Mari Velonaki, The Woman and the Snowman, 2009-ongoing (production image)
Image: courtesy of the artist
MARI VELONAKI (Sydney)
PETRA GEMEINBOECK & ROB SAUNDERS (Sydney)
SIMON INGRAM (Auckland)
This suite of projects focuses upon experimental use of mechanisation (in particular robotics) in both representational construction and in furthering the impulse for deconstruction, even destruction. Collectively the projects present both live processes and outcomes associated with robotics within contemporary practice, ranging across the construction and presentation of images and painted forms through to the erasure of architectural form and alteration of material structures.
Accomplice
Petra Gemeinboeck & Rob Saunders
www.artspace.org.au/gallery_project.php?i=178
Accomplice features an infestation of autonomous robots — a colony of curious, social machines hidden within the Artspace gallery walls — that function as an allegory of our world’s complex machinic ecology. Each robot is equipped with a motorised punch, a camera, and a microphone to assist in the complete transformation of the surrounding environment. Collectively, these robots explore, learn, play and conspire by knocking against the wall, producing holes and patterns that mark the evolution of their social development.
Petra Gemeinboeck is a Senior Lecturer in Interactive Media Arts at the College of Fine Arts, UNSW. Her practice in machine performance, interactive installation, and virtual environments explores the ambiguities and vulnerabilities in our relationships with machines, making tangible the desires and politics involved.

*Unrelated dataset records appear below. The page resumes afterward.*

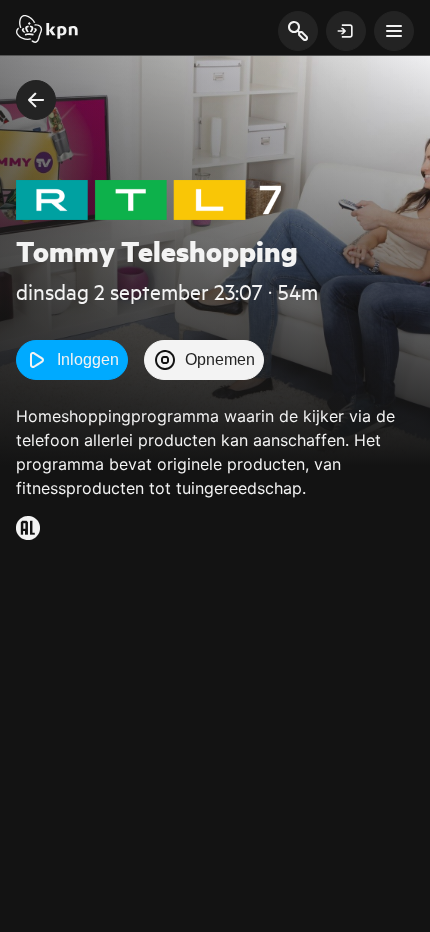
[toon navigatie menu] (394, 31)
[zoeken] (297, 32)
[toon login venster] (346, 31)
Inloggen (88, 359)
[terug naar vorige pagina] (36, 100)
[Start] (47, 31)
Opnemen (220, 359)
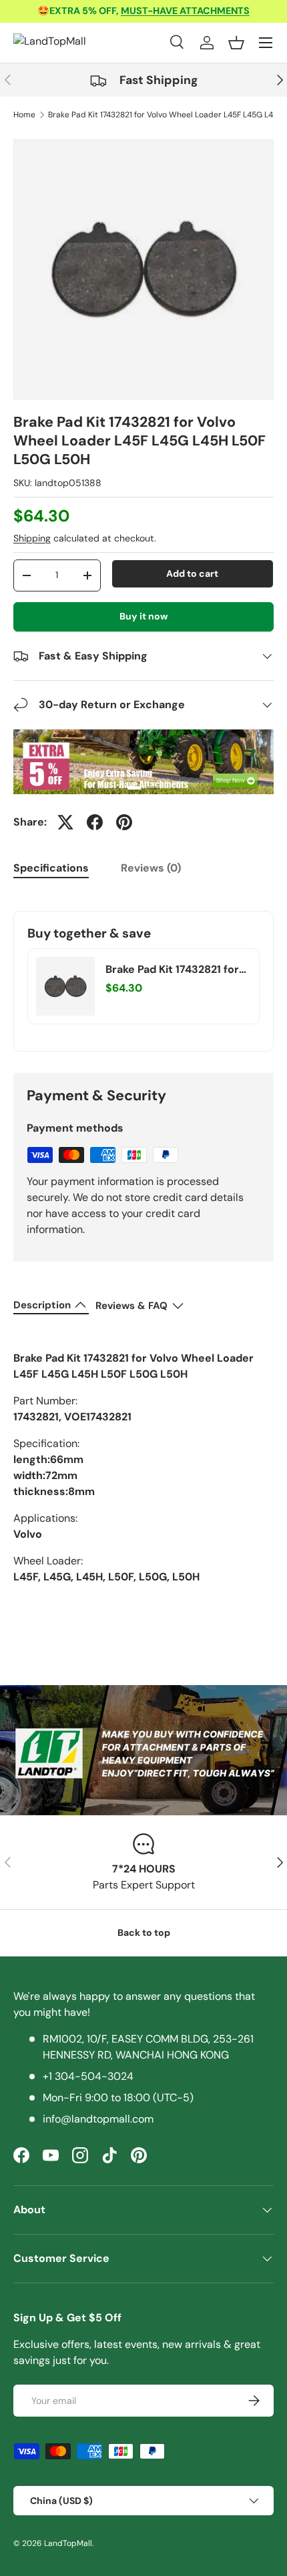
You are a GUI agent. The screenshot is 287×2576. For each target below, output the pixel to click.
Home (24, 115)
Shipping (32, 538)
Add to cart (192, 573)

Rob Saunders is a Senior Lecturer in Design Computing at the Faculty of Architecture, Design and Planning, University of Sydney. Rob’s research engages with creative agency, computational curiosity, and robotic art. Rob collaborates with artists and designers to apply his research in design customisation systems, interactive installations and robotic artworks.

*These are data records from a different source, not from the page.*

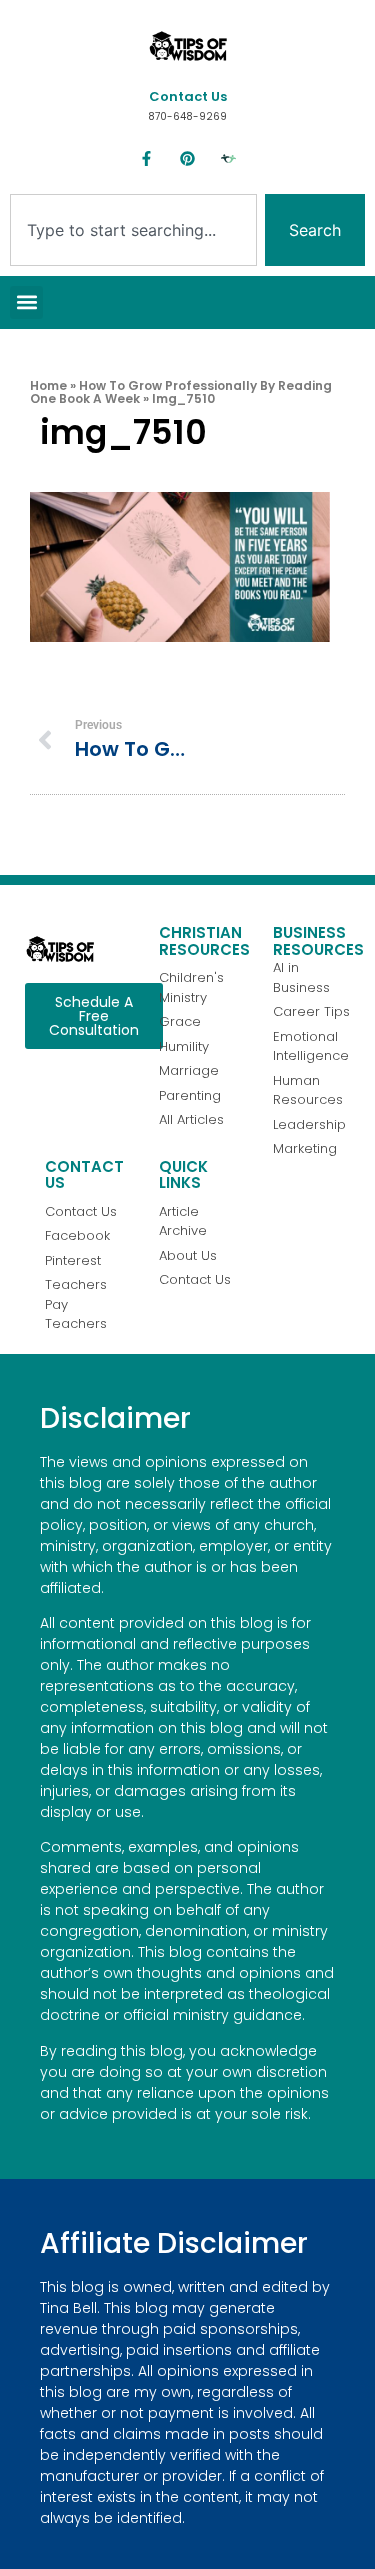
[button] (26, 302)
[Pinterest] (188, 159)
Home (48, 385)
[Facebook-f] (147, 159)
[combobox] (133, 230)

Petra Gemeinboeck and Rob Saunders, Zwischenräume, 2010–12 (detail)
Image: courtesy of the artists
The Woman and the Snowman
Mari Velonaki
www.artspace.org.au/gallery_project.php?i=182
The Woman and the Snowman, a moving image and machinic installation, joins a humanoid robot (Ishiguro, 2007) created by Professor Hiroshi Ishiguro of Osaka University and a projection depicting a snowman to present two differing allegories of reality. Functioning as an ‘honest’ representation of a fictional being, the snowman becomes seemingly more real than the humanoid woman robot as the artwork unfolds. As an investigation into the boundaries of reality, The Woman and the Snowman comments on the influence technological advancements have had upon mediating relationships.
Mari Velonaki is Associate Professor and Director of the recently established Creative Robotics Lab at the National Institute of Experimental Arts, University of NSW. She formerly co-founded the Centre for Social Robotics within the Centre for Field Robotics at the University of Sydney. She was awarded an Australia Council Visual Arts Fellowship in 2007 and an ARC Queen Elizabeth II Fellowship 2009–2013.
Mari Velonaki, The Woman and the Snowman, 2009-ongoing (production image)
Image: courtesy of the artist
Smoking Bolts
Simon Ingram
www.artspace.org.au/gallery_project.php?i=183
Smoking Bolts features a cluster of machines that will take up occupation in the Artspace Gallery. Successively marking out different compositions and notations, they paint live in the space through an operational system run remotely by the artist in Auckland. The title refers to a clandestine operation in which ‘a special entry team breaks into an enemy installation and steals a high-security device, like a code machine, leaving nothing but the smoking bolts.’
Since 2007 Simon Ingram has developed a way of working to build on and collaborate with abstract problems inherent to both painting history and a range of attempts that have historically plotted living systems and electromagnetic energy. Ingram is a Senior Lecturer at Elam School of Fine Art in Auckland. Ingram’s recent exhibition history includes projects at MoMA and Pulse NY, both New York; Frankfurter Kunstverein; Kunstverein Medienturm, Graz; The Great Poor Farm Experiment, Waupaca; The Suburban, Chicago; CCNOA, Brussels; Auckland Art Gallery; and The Adam Art Gallery, Wellington.
Simon Ingram’s project and residency is supported by Creative New Zealand.